The data below holds the lines to copy: everything from the line containing "Select the 外科・産科・その他以外 text" to the line containing "This screenshot has height=282, width=440.", both ends included, set down exactly.

**Data shown**:
--------------------
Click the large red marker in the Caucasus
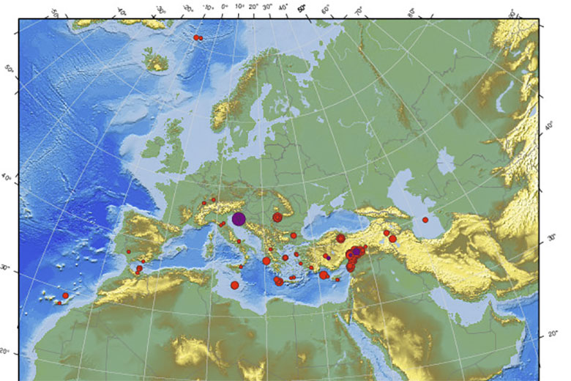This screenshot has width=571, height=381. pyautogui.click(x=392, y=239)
--------------------
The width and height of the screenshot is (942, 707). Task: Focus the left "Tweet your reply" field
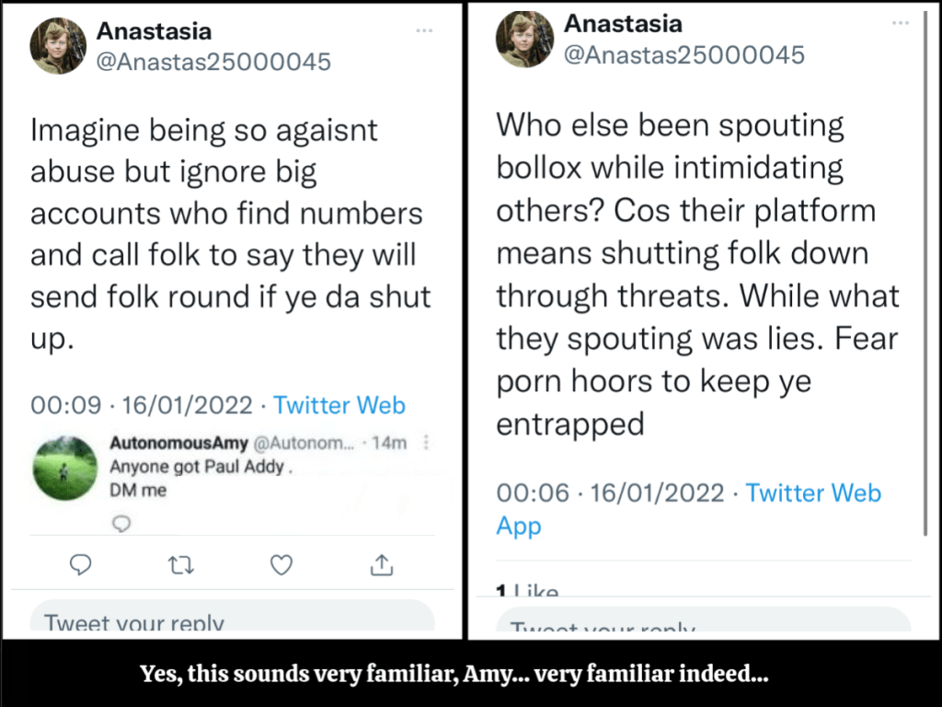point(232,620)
--------------------
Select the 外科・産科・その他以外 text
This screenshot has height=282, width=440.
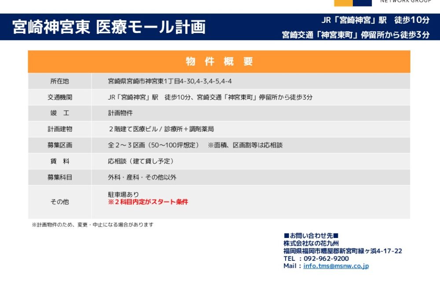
--------------------
**Solved exercise**:
Select the 外科・産科・その他以外 text
This screenshot has height=282, width=440.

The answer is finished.